Together, these observatories gave a holistic view of a star in the very earliest stage of destruction. Hubble probed the material very close to the star, called circumstellar material, just hours after the explosion. This material was blown off the star in the last year of its life. These observations allowed astronomers to understand what was happening to the star just before it died.
"We rarely get to examine this very close-in circumstellar material since it is only visible for a very short time and we usually don't start observing a supernova until at least a few days after the explosion," explained first author Samaporn Tinyanont, a postdoctoral researcher at UCSC. "For this supernova, we were able make ultra-rapid observations with Hubble, giving unprecedented coverage of the region right next to the star that exploded."
TESS provided an image of the system every 30 minutes starting several days before the explosion through the explosion itself and continuing for several weeks. The team also looked at Hubble observations of the star going back to the 1990s. Hubble was used again starting only hours after astronomers first detected the explosion. And from studying the circumstellar material with Hubble, the scientists gained an understanding of what was happening around the star in the previous decade. By combining all of this information, the team was able to create a multi-decade look at the star's final years.
"Now we have this whole story about what's happening to the star in the years before it died, through the time of death, and then the aftermath of that," said Foley. "This is really the most detailed view of stars like this in their last moments and how they explode."
The Rosetta Stone of Supernovas
Tinyanont and Foley have called SN 2020fqv "the Rosetta Stone of supernovas." The ancient Rosetta Stone, which has the same text inscribed in three different scripts, helped experts learn to read Egyptian hieroglyphs.

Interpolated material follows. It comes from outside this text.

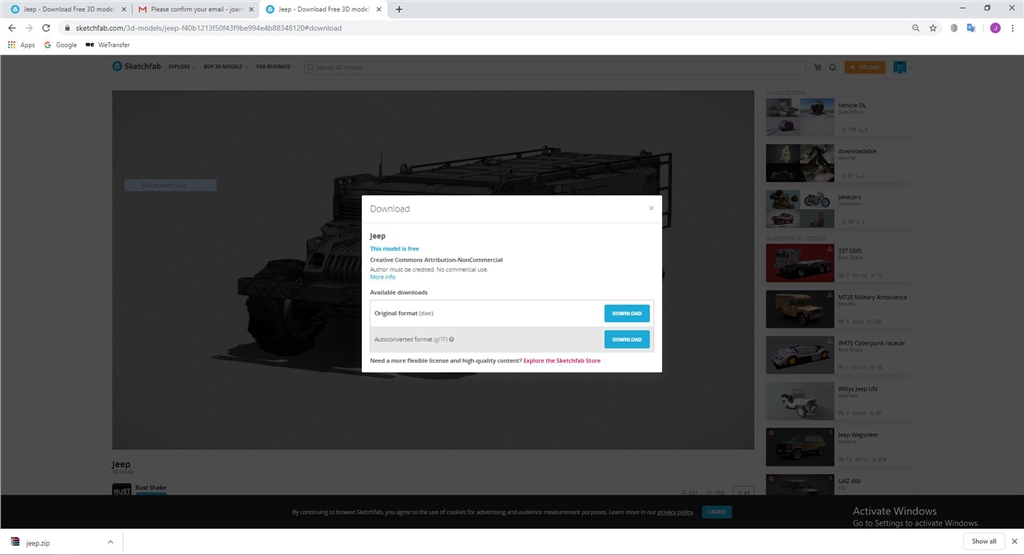Open the WeTransfer bookmark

In the case of this supernova, the science team used several different methods to determine the mass of the exploding star. These included comparing the properties and the evolution of the supernova with theoretical models; using information from a 1997 archival Hubble image of the star to rule out higher mass stars; and using Keck observations to directly measure the amount of oxygen in the supernova, which probes the mass of the star. The results are all consistent: around 14 to 15 times the mass of the sun. Accurately determining the mass of the star that explodes in a supernova is crucial to understanding how massive stars live and die.

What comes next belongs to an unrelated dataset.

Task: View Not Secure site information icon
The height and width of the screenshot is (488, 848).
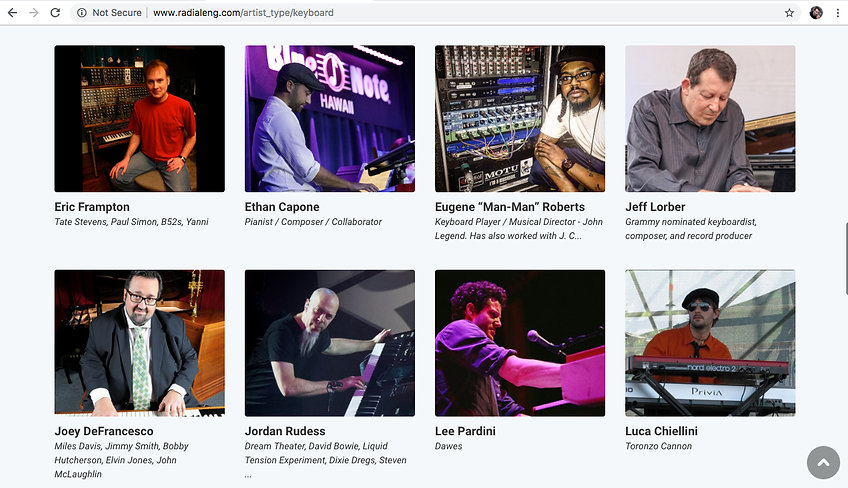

“This is the first time we've been able to verify the mass with these three different methods for one supernova, and all of them are consistent,” said Tinyanont. “Now we can push forward using these different methods and combining them, because there are a lot of other supernovas where we have masses from one method but not another.”
The findings also indicate that the star had a complicated history of mass loss a few years before core collapse. In the years before stars explode, they tend to become more active. Some astronomers point to the red supergiant Betelgeuse, which has recently been belching significant amounts of material, and they wonder if this star will soon go supernova. While Foley doubts Betelgeuse will imminently explode, he does think we should take such stellar outbursts seriously.
"This could be a warning system," said Foley. "So if you see a star start to shake around a bit, start acting up, then maybe we should pay more attention and really try to understand what's going on there before it explodes. As we find more and more of these supernovas with this sort of excellent data set, we'll be able to understand better what's happening in the last few years of a star's life."
Foley noted that these unique observations of a supernova were carried out during the COVID-19 lockdowns in the spring of 2020 and required extraordinary efforts and coordination by a large number of people, mostly working from home. Many observatories were shut down for part of the time, but they reopened soon enough to obtain crucial data for the study.
“It was fantastic how people worked together to make this happen,” Foley said. “A lot of people were involved, and it was logistically complicated, but in the end the data we got were amazing.”